• [The input]:
####

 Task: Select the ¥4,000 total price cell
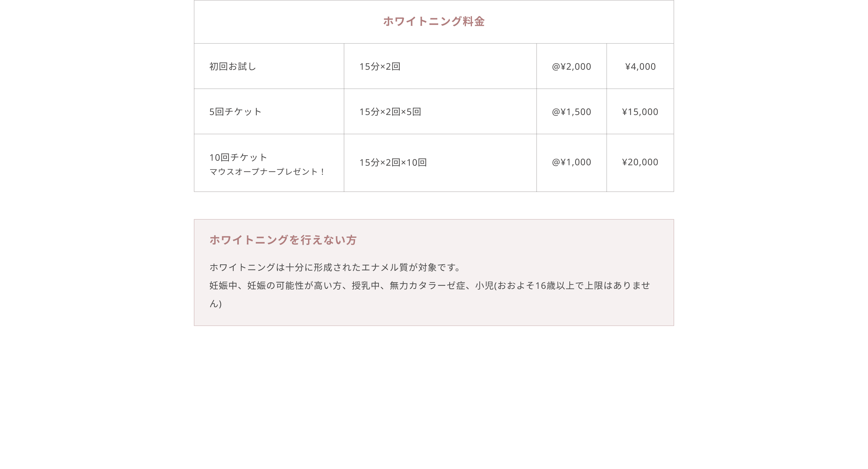[640, 66]
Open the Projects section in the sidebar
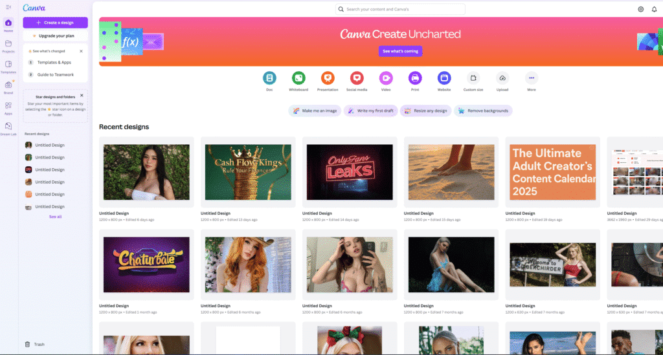 coord(8,44)
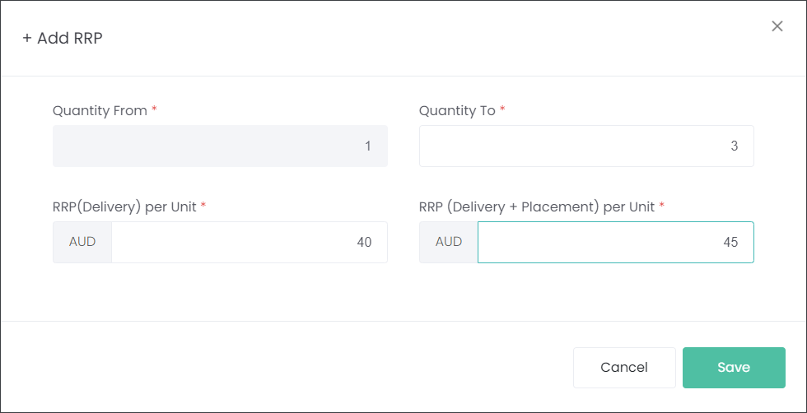Click the value 40 in the delivery price
The image size is (807, 413).
[364, 242]
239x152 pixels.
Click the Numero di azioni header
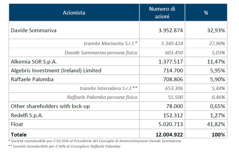[162, 13]
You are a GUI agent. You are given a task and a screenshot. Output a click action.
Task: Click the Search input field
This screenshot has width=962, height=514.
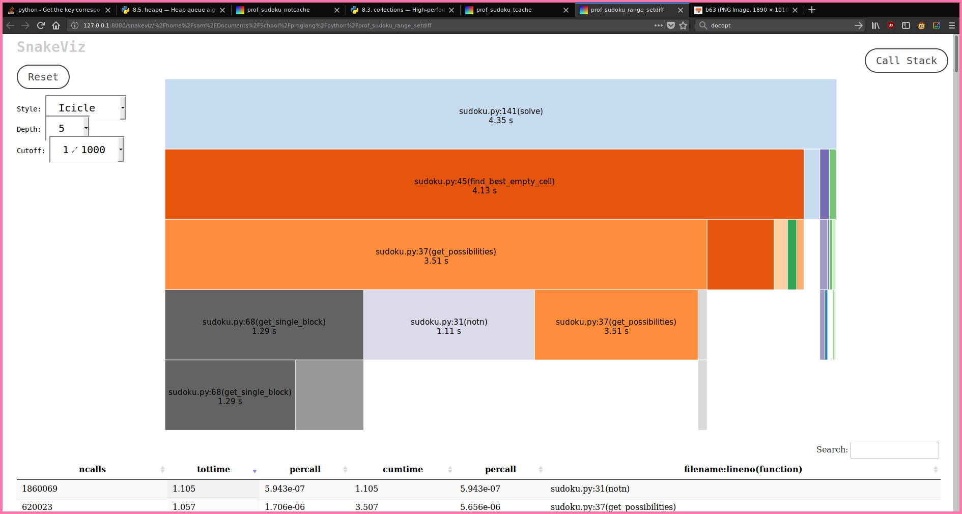click(x=894, y=450)
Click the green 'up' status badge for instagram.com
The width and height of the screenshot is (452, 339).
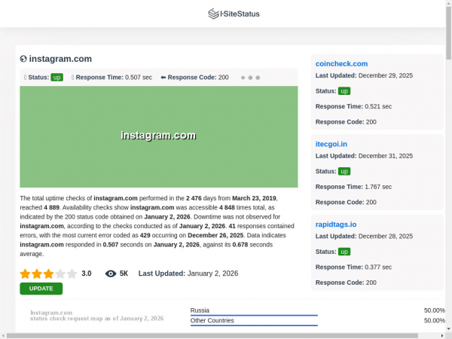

####

• [Task details]: Could the entries above be printed again exactly, apart from the pictures?

• [Final answer]:
 Task: Select the ¥4,000 total price cell
[640, 66]
Open the Projects section in the sidebar
 coord(8,44)
Click the value 40 in the delivery price
The image size is (807, 413).
[364, 242]
239x152 pixels.
Click the Numero di azioni header
[162, 13]
You are a GUI agent. You are given a task and a screenshot. Output a click action.
Task: Click the Search input field
This screenshot has width=962, height=514.
click(x=894, y=450)
Click the green 'up' status badge for instagram.com
The width and height of the screenshot is (452, 339).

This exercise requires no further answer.